Вначале, конечно, были слезы, и ее письма, полные боли и полускрытых обвинений, но это полнейшее отчаяние, которое он разглядел сейчас, было намного сильнее и глубже. Во-первых, это не исходило от двадцатидвухлетней, это шло от взрослой женщины: и это покрывало его страшным позором, когда он думал, что именно он был причиной ее мук, ему было стыдно, потому что это всегда останется с ним.
Она вытерла нос бумажным носовым платком, который она вытащила из пачки.
– Все это бред, – сказала она.
– Да.
– Я просто хочу разобраться в этом.
Она взглянула на часы слишком быстро, чтобы увидеть время, и встала.
– Я, пожалуй, пойду, Марти.
– Свидание?
– Нет... – ответила она, прозрачная ложь, которую она и не делала попыток скрывать, – надо бы сходить, купить чего-нибудь. Всегда меня успокаирает. Ты ведь меня знаешь.
«Нет, – подумал он. – Я не знаю тебя. Если я когда-то знал, в чем я сомневаюсь, то это была другая ты, и, о, Боже, как же мне не хватает ее». Он остановил себя. С ней не надо было расставаться так, он знал это по опыту прошлых встреч. Этот цирк должен закончиться прохладно, на формальной ноте, чтобы он мог вернуться в свою камеру и забыть ее до следующего раза.
– Я хотела, чтобы ты понял, – сказала она. – Но, я не думаю, что хорошо все объяснила. Это просто чудовищный бред.
Она не попрощалась, слезы полились снова. И он был уверен, что после разговора с юристами она боялась, что может сдаться в последний момент – из жалости, любви или отчаяния – и, уходя не оглядываясь, она отгоняла от себя эту возможность.

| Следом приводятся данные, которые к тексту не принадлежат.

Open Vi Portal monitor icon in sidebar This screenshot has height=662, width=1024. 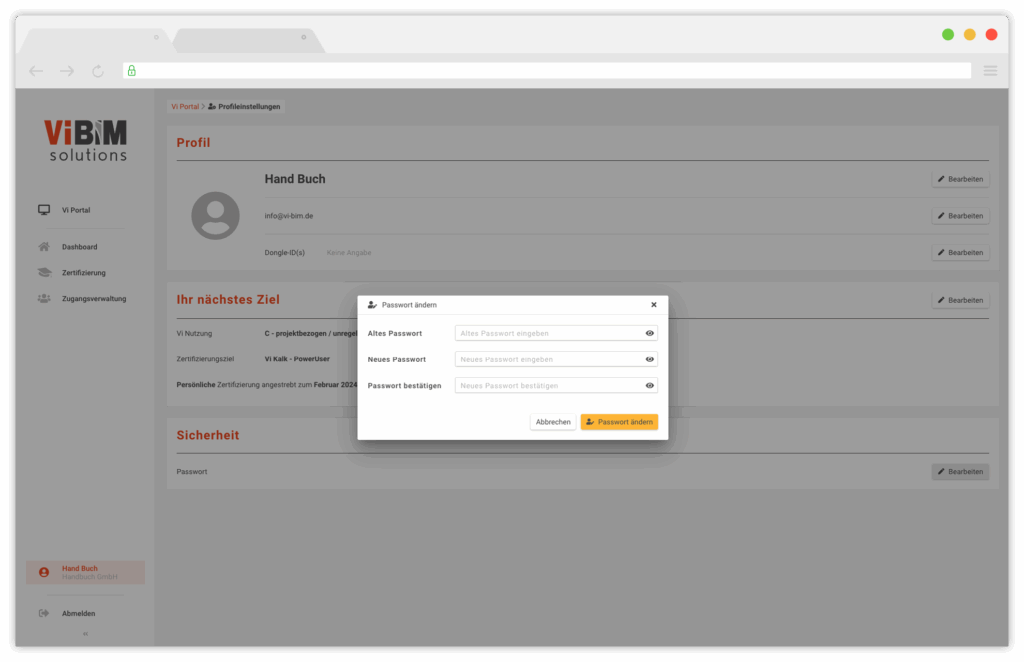pyautogui.click(x=44, y=210)
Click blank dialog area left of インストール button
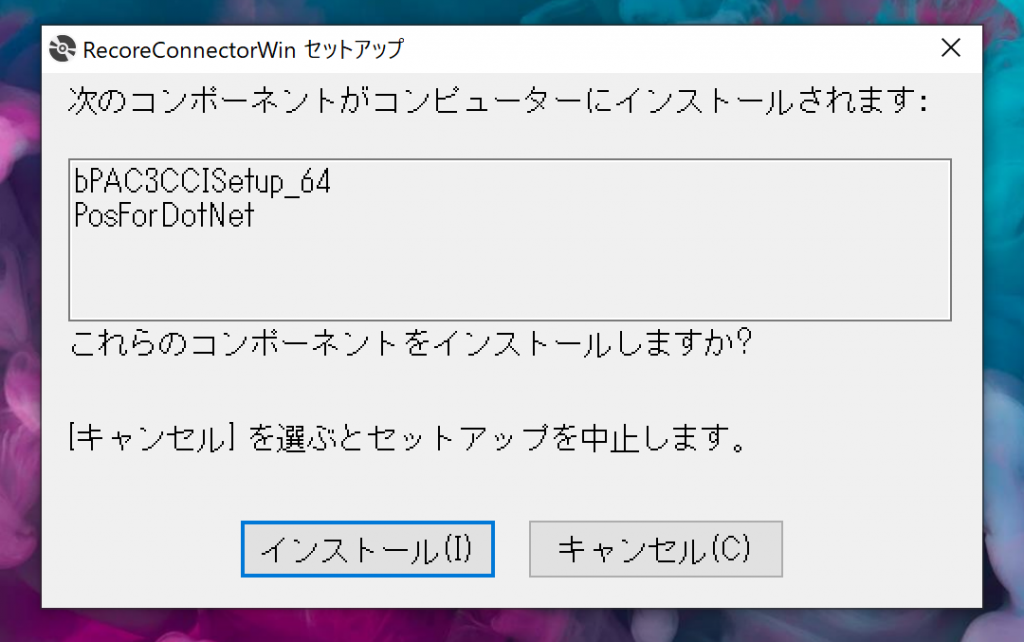This screenshot has width=1024, height=642. (x=140, y=549)
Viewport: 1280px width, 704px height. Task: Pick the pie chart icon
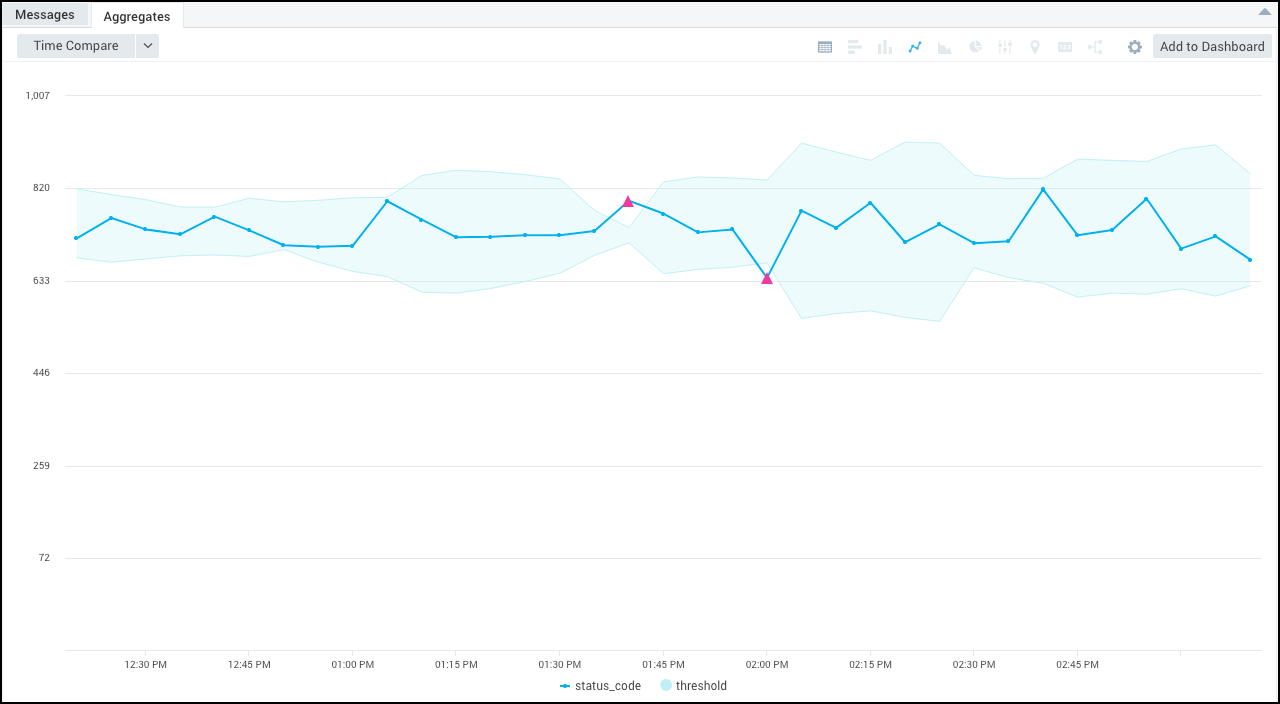(x=975, y=47)
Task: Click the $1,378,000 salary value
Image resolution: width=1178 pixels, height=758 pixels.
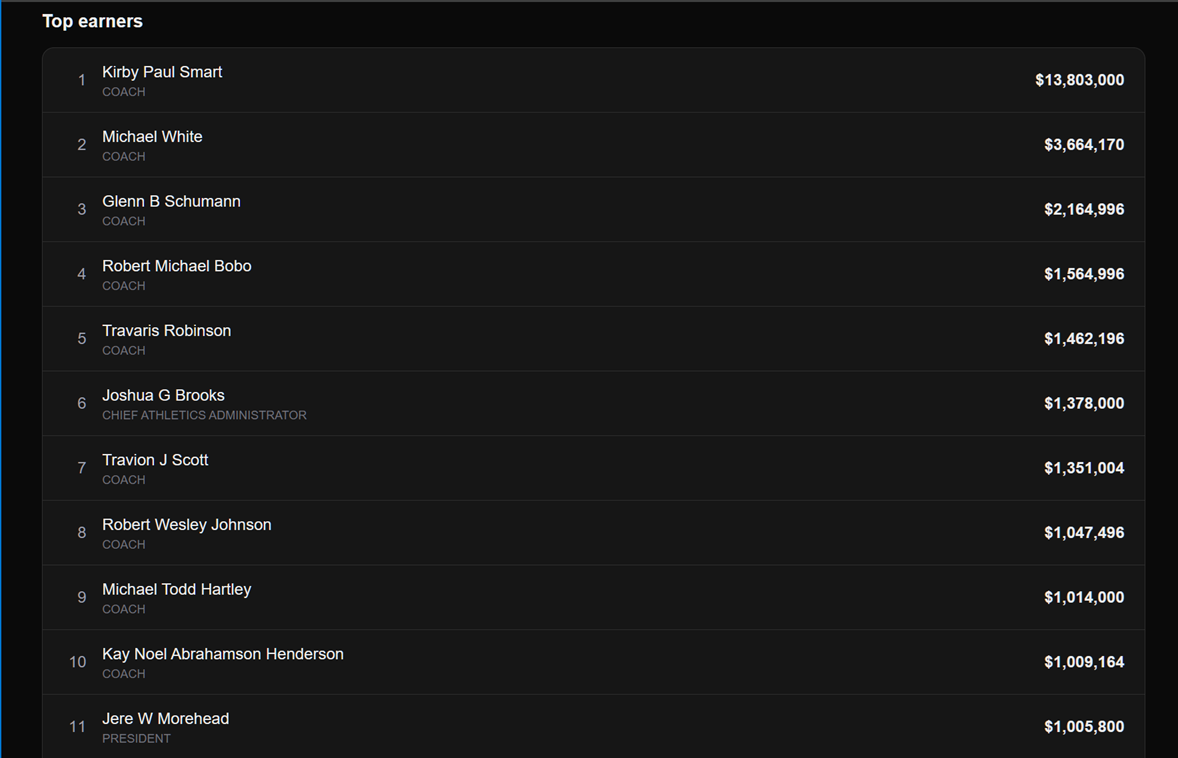Action: coord(1084,403)
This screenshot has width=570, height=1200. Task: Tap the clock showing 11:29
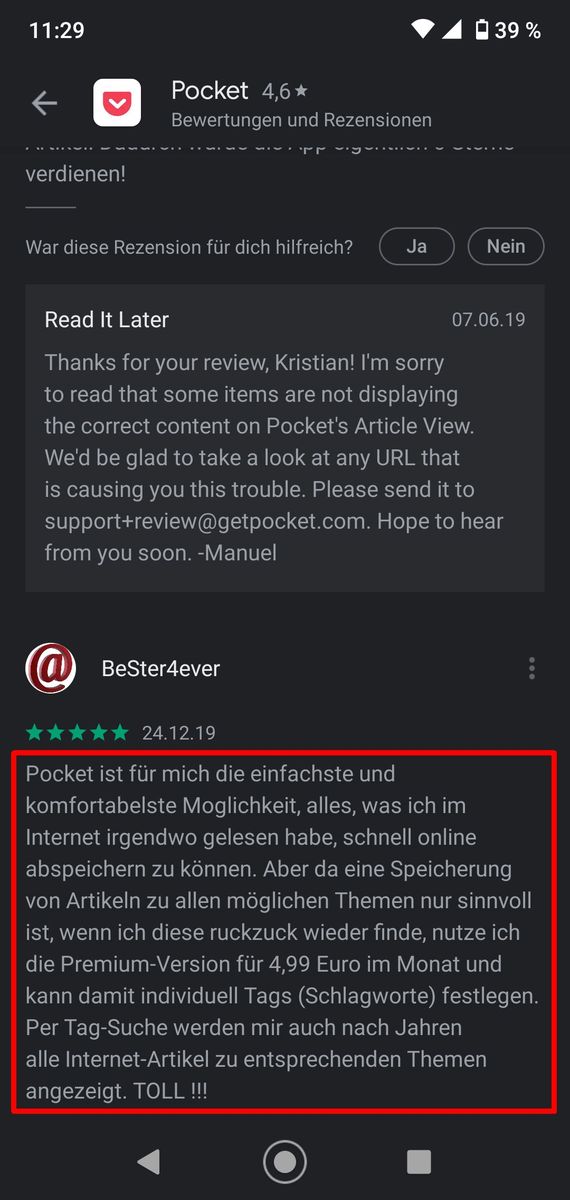[57, 30]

Расстроенный, он вернулся в камеру. Фивер спал. Он выдрал из журнала изображение вульвы и прилепил его слюной себе на лоб – его любимое развлечение. Оно глазело – третий глаз – над его сомкнутыми веками, таращась и таращась без надежды на сон.
– Штраусс?
В дверном проеме стоял Пристли, всматриваясь внутрь камеры. Позади него на стене каким-то остряком было нацарапано: «Если у тебя встал, стучи в дверь. Эта блядь сама придет». Это была знакомая хохма – он видел такие шутки, или им подобные, на многих стенах камер, – но теперь, глядя на толстое лицо Пристли, объединение идей – врага и женщины – поразило его своей непристойностью.
– Штраусс?
– Да, сэр.
– Мистер Сомервиль хочет тебя видеть. Около трех пятнадцати. Я приду за тобой. Будь готов через десять минут.
– Да, сэр.
Пристли повернулся, чтобы уйти.
– А вы не скажете мне зачем это, сэр?
– А хрен я-то знаю?
Сомервиль ждал в комнате допросов в три пятнадцать. Дело Марти лежало перед ним на столе. Рядом с ним лежал пухлый конверт без маркировок. Сам Сомервиль стоял перед зарешеченным окном и курил.
– Войдите, – сказал он. Приглашения сесть не последовало, он даже не отвернулся от окна.
Марти закрыл за собой дверь и стал ждать. Сомервиль с шумом выпустил дым сквозь ноздри.
– Ну и что вы думаете, Штраусс? – сказал он.
– Простите, сэр?
– Я сказал: «Что вы думаете, а? Вообразите».
Ночью, перед тем как покинуть Вондсворт, он видел сон. Его ночная жизнь была не слишком богата за все годы его заключения. Влажные сны о Шармейн вскоре прекратились, как и его более экзотические полеты фантазии, словно его подсознание, полное сочувствия к его заключению, пыталось избавить его от мучительных снов о свободе.